The homeworker revisited: student Noor
Work from home if you can; this was Prime Minister Rutte's urgent appeal, made first to the people of North Brabant on the evening of Monday March 9th. Would it last two weeks? Four? Longer? More than eight months of corona news, discussion, measures, changes and adjusted expectations later, we know how things turned out - as do the members of the TU/e community who participated in our series on homeworkers this past spring. How are they doing now? Every day this week we are catching up with one of them and looking back at what was said at the time.
"Grandpa has the space, so that's nice. But it also takes some time for him getting used to having so many people around him again" (March 2020)
The Gelderland village of Wehl provided the backdrop this spring for Built Environment student Noor Jansen's homeworking experience, an sojourn necessitated not only by corona but also by the prolonged remodeling of her parental home. There, in the midst of sheep, the whole family was put up by granddad and the student found herself making frantic efforts to keep her mind on her studies, as she told us in mid-March.
She is grateful for the comfortable accommodation she had in Wehl, “but it is not your own home. Besides, it's just a bit odd to be living with your granddad; your relationship with him is different from the one you have with your parents, isn't he? My granddad is a really great guy, a modern man who leads his own life just like the rest of us. And suddenly there you all are in that house, living at close quarters; it took some getting used to. There can't help but be some friction now and then, sometimes remarks aren't worded as best they could be.” From her current vantage point, she can look back on the experience, with all its ups and downs, as a fine period. “Oddly enough, it's actually brought me closer to my granddad.”
"I do find it difficult to keep myself motivated and to work" (March 2020)
After nearly two months of living full time with her granddad, Jansen ventured back to her student house in Eindhoven. “Not that there was anyone there during the quarantine.” Driven by boredom she started painting a couple of walls and doing other odd jobs. But eventually she started visiting her family more often. “Being stuck in a house on your own sucks.”
Earlier this month she moved to another, more spacious room in the center of Eindhoven; her voice conveys her delight with her new quarters. She shares her front door with three housemates. While she chats with them now and again, as yet the threesome has made no firm arrangements about observing the corona measures. “Next week we are going to eat together for the first time, I think we'll discuss the matter then.”
Read on below the photos.
Back in Eindhoven, incidentally, she is still having to summon up the motivation and concentration she needs for her studies, as she admits. She had been just about managing while living with granddad, but never really found a good and effective approach to studying. “It felt as if there wasn't really a divide between studying and the rest of my life. I found that difficult.”
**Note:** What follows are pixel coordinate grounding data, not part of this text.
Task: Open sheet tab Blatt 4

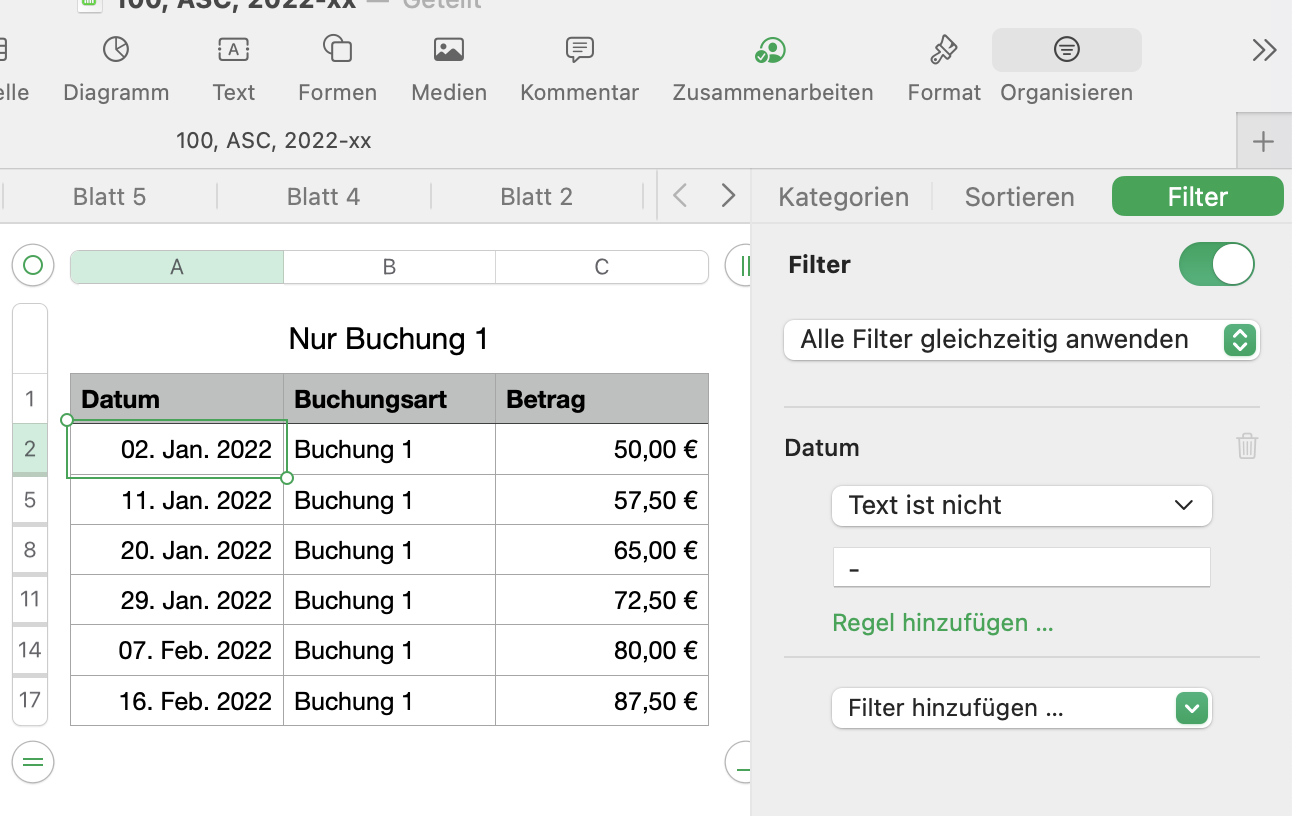Action: (323, 197)
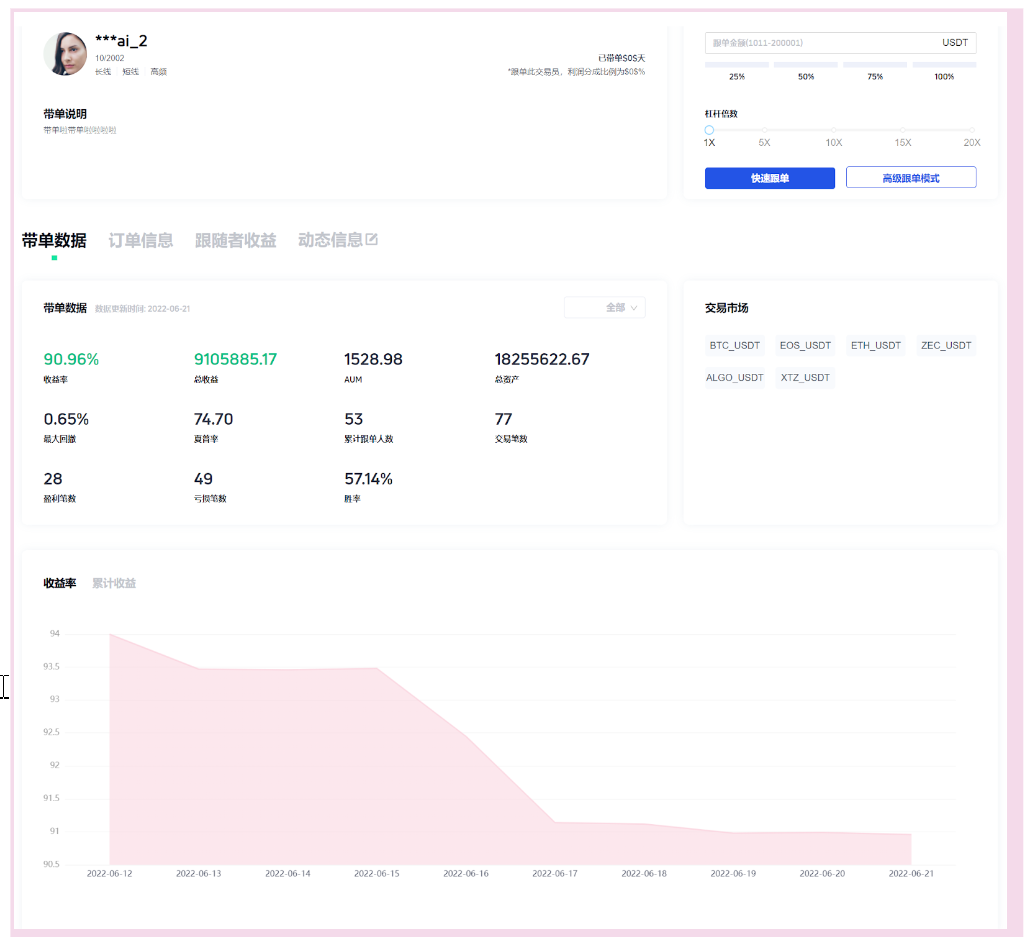Click the 1X leverage slider handle
Viewport: 1032px width, 937px height.
[709, 130]
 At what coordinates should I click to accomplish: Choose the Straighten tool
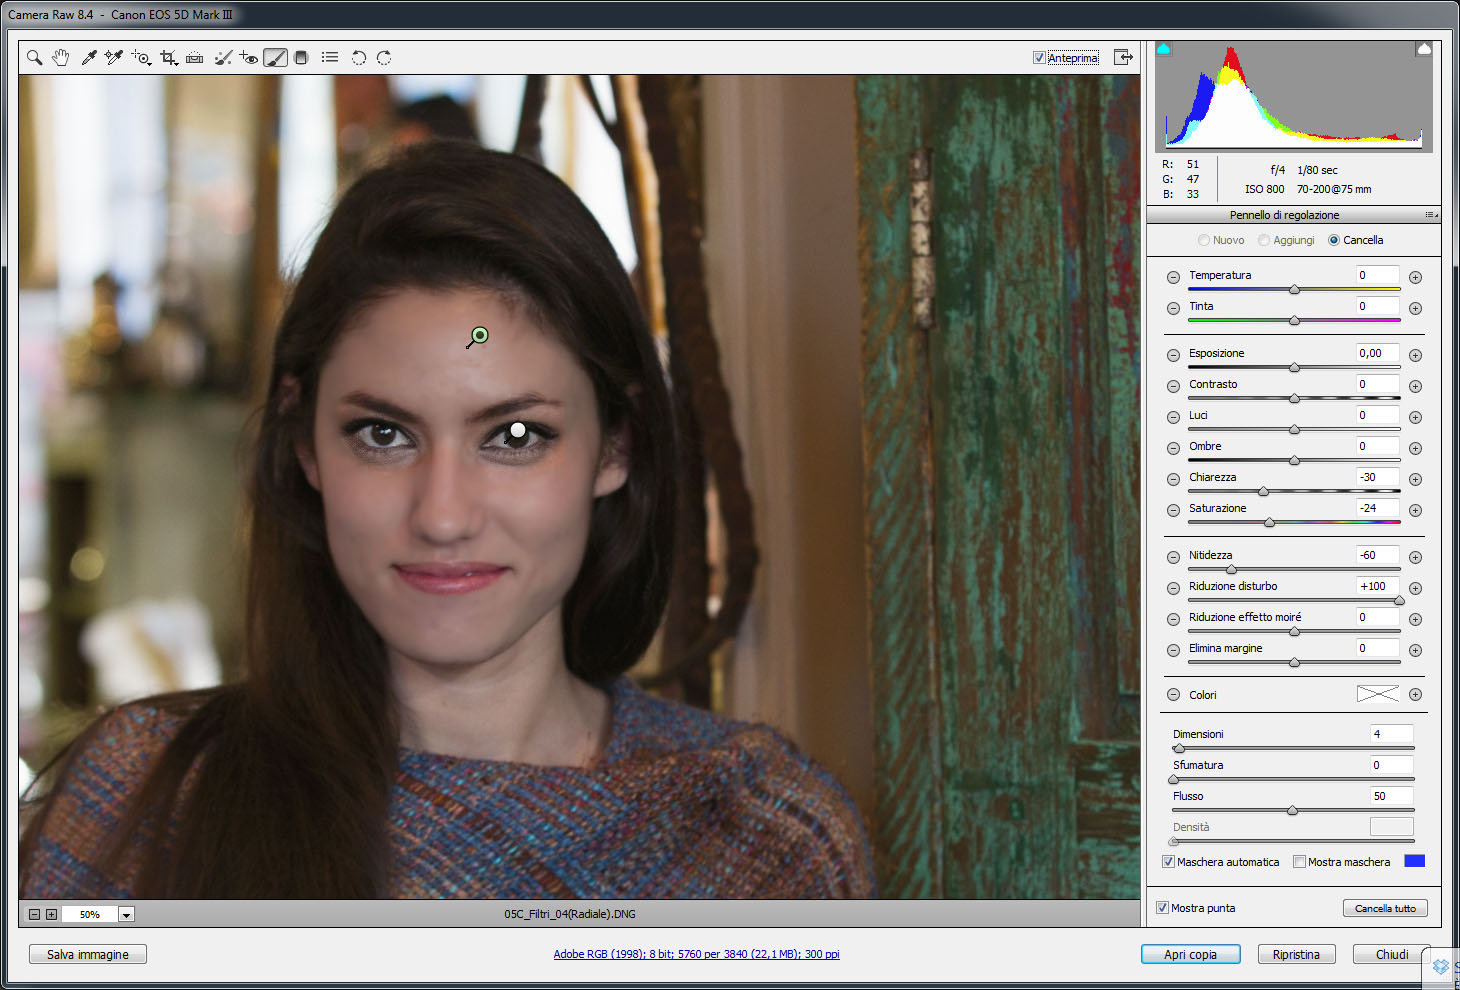(195, 58)
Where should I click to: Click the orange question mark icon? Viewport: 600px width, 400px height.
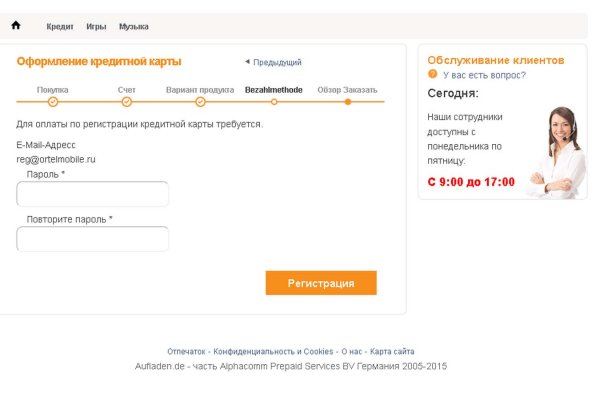coord(432,74)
She continues, “I'm just not good at studying at home, that's something I've discovered; going to the university in the ordinary way of things is what works best for me. People from Doppio often arrange to meet up in Fenix, the most dreary building on campus. But even if that stops being possible, I hope the university will at least remain open as a place to study. For me that is vital.”
"Sometimes I go shopping with my parents for a bit of a social life" (March 2020)
Studying on the campus does at least give her the opportunity, she tells us, to see some people in 3D once again; a welcome change from all the enforced virtual contact of recent months. Although in that area too, she and her friends are trying to just make the best of it - by, for example, making ‘study deals’ between themselves. “So at two o'clock someone might say, ‘Who wants to play a game at 4 o'clock? Then before that time you have to have done this or that’. It works really well.”
"The entire association life is currently at a standstill" (March 2020)
Similarly, the online arena is where most of the activities of drama association Doppio, of which Jansen was a board members this last academic year, have taken place in recent months. “Before the summer we were able to put on three live performances, with thirty people in the audience - in the Corona Room, ironically enough. We were able to finish a few other productions online. But it's still difficult; every week there are other measures you have to adapt to.”
Happily, the latest press conference on November 17th brought Doppio good news: theaters can reopen, with up to thirty people attending each performance. “This means that our star production ‘Abeltje’ can finally come to an end,” says a delighted Jansen. On December 12th and 13th the association is giving three performances in the Eindhoven art center CKE.
For the time being the members of the drama association are still rehearsing online. “Not ideal, but it was certainly nice to see people again. Personally, I mostly do improvisation, and the director set us various group exercises that involve reacting to and playing off each other. That was fun and at any rate a great opportunity to let off steam, between all those study sessions.”
"Sometimes it’s nice to not follow the news" (March 2020)
Jansen is keeping her expectations fluid, avoiding too fixed an idea of what the future might bring. “I hope that after this wave we can start rehearsing 'in person', but following the forecasts just a little, I don't see that happening during this academic year. It's not something to spend too much time thinking about, because that makes it just depressing. I try to live in the moment.”